◆ **Given request A**:
Quote everything from "## SCraig (Jan" down to "canned air to blow it off." in the D7000 dust thread.
◆ **Given request B**:
In the D7000 dust thread, which kit lens does the original poster list?

# Nikon D7000 dust... ?



## Audible_Chocolate (Jan 7, 2012)

Just bought a brand new d7000 and this is what I see  

How do i remove/clean?

Kit lens 18-105mm

Im guessing this is a dirty viewfinder... i have tried to clean the outside of it already with no result. Does not show up in pictures.



2012-01-07_01-39-27_627 by Audible_Chocolate, on Flickr

This one I am not sure what it is.. please help me  I only saw this when I was playing around with a 3" shutter speed.



DSC_0116 by Audible_Chocolate, on Flickr


----------



## SCraig (Jan 7, 2012)

If it shows up through the viewfinder but NOT on the images it is most likely dust on the mirror or the bottom of the viewing screen.  Remove the lens, point the camera lens opening down, and blow it off with a  bulb duster.  DO NOT use canned air to blow it off.

If it shows up on the images but NOT through the viewfinder it is probably dust on the sensor assembly.  Refer to your owner's manual on how to lock the mirror up. Point the camera so the lens opening is down.  Blow the dust off the sensor with a bulb duster.  DO NOT use canned or any other high-pressure air to blow it off.  If that doesn't remove it you may need to use a sensor cleaning swab on it.   DO NOT use Windex or anything like that.  Improperly cleaning the sensor can virtually ruin your camera.


----------



## thinkricky (Jan 7, 2012)

Ghosts?


----------



## Audible_Chocolate (Jan 7, 2012)

thinkricky said:


> Ghosts?



+1... what I was thinking haha


----------



## 480sparky (Jan 7, 2012)

Specks on your computer monitor?  Nothing on the camera can cause that!


----------



## Audible_Chocolate (Jan 7, 2012)

480sparky said:


> Specks on your computer monitor?  Nothing on the camera can cause that!



lol are you being serious? its from the camera...


----------



## 480sparky (Jan 7, 2012)

Audible_Chocolate said:


> 480sparky said:
> 
> 
> > Specks on your computer monitor?  Nothing on the camera can cause that!
> ...



Showing up when you are viewing your _file directory_?  Gimme a break.


----------



## Audible_Chocolate (Jan 7, 2012)

Wow i really hope you are joking lol im new to the forum so i haven't found the jokers yet.

Sent from my DROID BIONIC


----------



## cgipson1 (Jan 7, 2012)

dude.. go outside.. take a picture of cloudless blue sky at the smallest aperture (F32 or so) you have at ISO 100.... This will give you the best Dust Map you can get.

Sensor Cleaning - Digital SLR Sensor Cleaning That Works For Me

Dust Busters! from Adorama Learning Center

Dirty Sensor...probably oil. There have been several 7000's with this issue... some people sent their camera's in for cleaning.. some of us cleaned them ourselves.

(Records from a data source)
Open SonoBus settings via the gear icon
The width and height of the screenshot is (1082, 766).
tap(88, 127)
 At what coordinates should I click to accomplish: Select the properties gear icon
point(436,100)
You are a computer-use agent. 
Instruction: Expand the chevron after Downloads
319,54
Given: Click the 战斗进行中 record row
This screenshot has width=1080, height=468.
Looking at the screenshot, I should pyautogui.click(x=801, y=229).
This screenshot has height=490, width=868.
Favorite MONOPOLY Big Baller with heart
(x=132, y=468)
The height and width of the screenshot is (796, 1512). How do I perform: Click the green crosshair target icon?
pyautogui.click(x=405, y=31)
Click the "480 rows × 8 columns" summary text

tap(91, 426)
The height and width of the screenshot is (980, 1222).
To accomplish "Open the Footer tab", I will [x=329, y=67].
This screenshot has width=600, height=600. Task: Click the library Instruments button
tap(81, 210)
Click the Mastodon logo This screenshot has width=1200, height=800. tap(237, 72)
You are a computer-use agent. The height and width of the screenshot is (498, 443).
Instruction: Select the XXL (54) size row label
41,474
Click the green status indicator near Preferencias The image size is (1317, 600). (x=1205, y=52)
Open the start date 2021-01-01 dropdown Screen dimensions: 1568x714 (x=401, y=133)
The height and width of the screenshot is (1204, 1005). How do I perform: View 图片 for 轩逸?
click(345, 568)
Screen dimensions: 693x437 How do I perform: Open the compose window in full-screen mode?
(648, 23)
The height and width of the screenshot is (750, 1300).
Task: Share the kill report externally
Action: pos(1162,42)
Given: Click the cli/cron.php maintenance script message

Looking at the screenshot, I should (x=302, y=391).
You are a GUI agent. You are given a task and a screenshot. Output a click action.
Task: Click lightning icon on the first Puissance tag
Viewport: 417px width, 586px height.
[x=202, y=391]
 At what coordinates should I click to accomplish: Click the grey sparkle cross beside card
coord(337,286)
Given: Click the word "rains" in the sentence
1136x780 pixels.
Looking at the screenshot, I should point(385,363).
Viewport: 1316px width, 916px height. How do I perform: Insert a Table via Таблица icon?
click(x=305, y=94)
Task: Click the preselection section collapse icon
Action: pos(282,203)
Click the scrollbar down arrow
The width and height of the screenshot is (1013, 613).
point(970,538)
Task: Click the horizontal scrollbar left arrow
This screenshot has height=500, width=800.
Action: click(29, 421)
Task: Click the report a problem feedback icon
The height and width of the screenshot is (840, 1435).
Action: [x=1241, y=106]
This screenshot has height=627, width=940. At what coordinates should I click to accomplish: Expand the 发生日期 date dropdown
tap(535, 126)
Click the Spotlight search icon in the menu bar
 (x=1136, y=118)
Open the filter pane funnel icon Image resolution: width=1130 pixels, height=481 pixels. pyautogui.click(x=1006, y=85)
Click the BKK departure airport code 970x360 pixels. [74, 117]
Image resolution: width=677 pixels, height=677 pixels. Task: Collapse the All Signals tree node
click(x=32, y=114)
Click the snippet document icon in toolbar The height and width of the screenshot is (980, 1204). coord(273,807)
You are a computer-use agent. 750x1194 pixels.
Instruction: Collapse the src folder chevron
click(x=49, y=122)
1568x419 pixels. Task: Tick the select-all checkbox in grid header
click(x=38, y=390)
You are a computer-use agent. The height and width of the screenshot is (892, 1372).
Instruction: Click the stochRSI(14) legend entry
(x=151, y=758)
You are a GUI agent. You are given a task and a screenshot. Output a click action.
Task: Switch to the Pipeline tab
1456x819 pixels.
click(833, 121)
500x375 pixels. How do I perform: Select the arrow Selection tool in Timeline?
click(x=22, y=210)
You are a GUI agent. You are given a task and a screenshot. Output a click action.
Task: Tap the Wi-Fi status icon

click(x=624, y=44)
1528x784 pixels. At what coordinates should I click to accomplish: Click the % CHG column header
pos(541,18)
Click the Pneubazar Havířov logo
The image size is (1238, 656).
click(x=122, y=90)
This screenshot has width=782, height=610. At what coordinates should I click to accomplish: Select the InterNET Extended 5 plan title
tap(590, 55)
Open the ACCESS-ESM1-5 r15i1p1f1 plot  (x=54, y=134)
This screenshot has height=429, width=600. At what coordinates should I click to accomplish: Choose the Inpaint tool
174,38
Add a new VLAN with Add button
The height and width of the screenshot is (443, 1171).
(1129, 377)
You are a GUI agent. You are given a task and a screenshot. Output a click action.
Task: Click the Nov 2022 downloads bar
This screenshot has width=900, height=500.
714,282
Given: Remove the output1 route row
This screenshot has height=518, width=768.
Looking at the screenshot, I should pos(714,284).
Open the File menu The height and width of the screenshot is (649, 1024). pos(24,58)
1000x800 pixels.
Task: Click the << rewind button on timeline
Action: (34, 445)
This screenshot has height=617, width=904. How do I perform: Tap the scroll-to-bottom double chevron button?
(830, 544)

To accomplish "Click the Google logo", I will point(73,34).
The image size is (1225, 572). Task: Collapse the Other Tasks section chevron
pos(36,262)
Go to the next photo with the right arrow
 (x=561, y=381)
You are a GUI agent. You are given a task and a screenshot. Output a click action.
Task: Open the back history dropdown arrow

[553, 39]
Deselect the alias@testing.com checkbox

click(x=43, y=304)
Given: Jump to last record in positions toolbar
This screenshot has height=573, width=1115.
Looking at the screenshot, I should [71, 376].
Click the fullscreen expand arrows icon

◆ **Answer A**:
## SCraig (Jan 7, 2012)

If it shows up through the viewfinder but NOT on the images it is most likely dust on the mirror or the bottom of the viewing screen.  Remove the lens, point the camera lens opening down, and blow it off with a  bulb duster.  DO NOT use canned air to blow it off.

◆ **Answer B**:
The 18-105mm kit lens.